Sure, human beings can do stuff like live in space and pole vault 20 feet. But can one be used as a jump rope?

Six hundred people learned the answer (yes) Wednesday at Baker University, where the limits of human agility were tested by the Chinese Golden Dragon Acrobats.

Beauty met the bizarre as the 18 acrobats performed such acts as:

  • "Unicycle Tea Cups." Acrobat on seven-foot unicycle balances three cups on right foot, flips them into air simultaneously, catches all three on head.
  • "Ring of Fire." Acrobats, blindfolded at times, hurl selves through flaming ring lined with curved knives.
  • "Foot Juggling." Acrobat spins and twirls table and vase with feet. Finale: Spins two performers on pole.

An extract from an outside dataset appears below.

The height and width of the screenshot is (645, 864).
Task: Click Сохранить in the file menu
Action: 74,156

Liu Chi Chang, the group's choreographer, said the performance was as difficult as it looked.

"For just three minutes on stage, you rehearse three years," she said. "So yes, it's a lot of work."

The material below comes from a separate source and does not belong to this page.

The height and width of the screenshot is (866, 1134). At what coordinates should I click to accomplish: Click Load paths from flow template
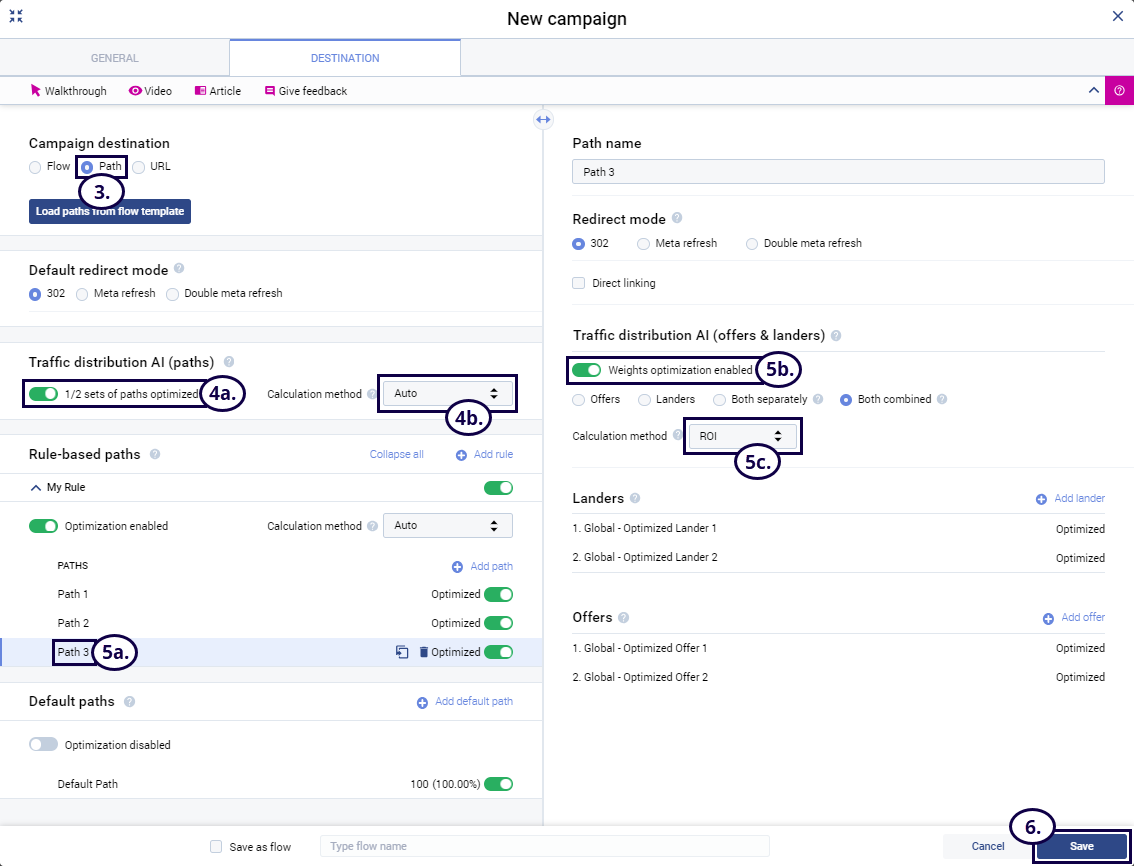click(x=109, y=212)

Chang spent the majority of her 11 years with the group as a performer. Like the current performers, who range in age from 14 to 48, she's been an acrobat nearly all her life.

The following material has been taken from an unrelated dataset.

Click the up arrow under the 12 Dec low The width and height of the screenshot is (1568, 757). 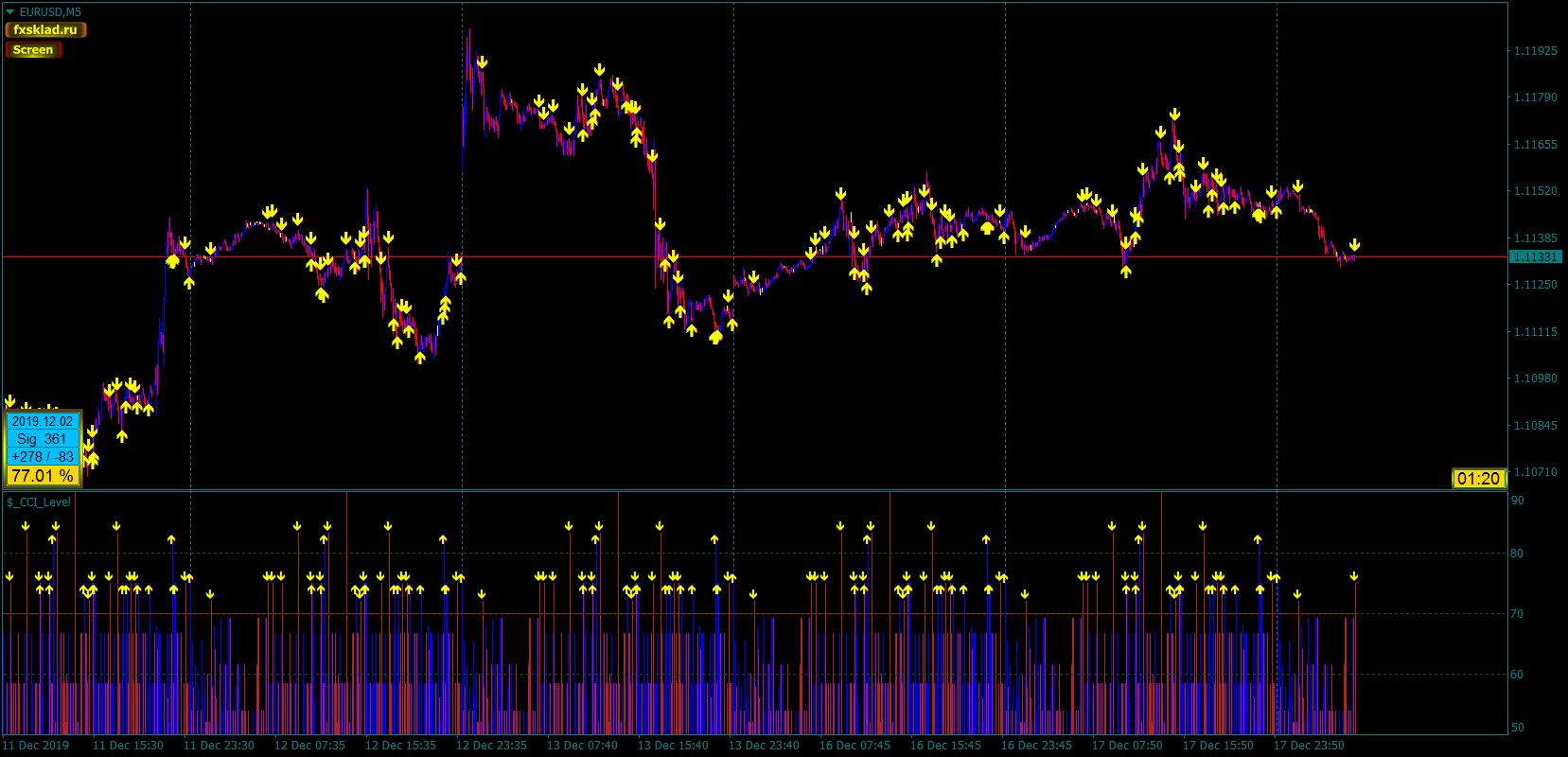(x=420, y=358)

"Here in America, we go through elementary school, junior high school, high school and then college," said Michael Bard, the group's road manager. "In China, you're put into a profession when you're 5."

The Baldwin performance was part of a 37-state U.S. tour that began Jan. 6 in Ventura, Calif., and will end in May in Seattle. After that, the group will return to its home, Taipei, Taiwan, and tour there.

Alice Anne Callahan, chair of the Baker University co-curricular committee, said organizers sought out the acrobats after seeing them perform several years ago in Ottawa. Wednesday marked the group's second visit to Baldwin.

"They're just fantastic," Callahan said.

Their two-hour performance drew laughter, cheers and gasps, sometimes all together.

"Don't sit in it," whispered a young audience member as a performer scaled a 20-foot-high, six-chair tower perched atop four champagne bottles.

He got his wish. Instead of sitting in the chair, the acrobat tipped it backwards and performed a one-handed handstand on it. Afterwards, he wiped his face with a prop cloth and wrung out a stream of "sweat."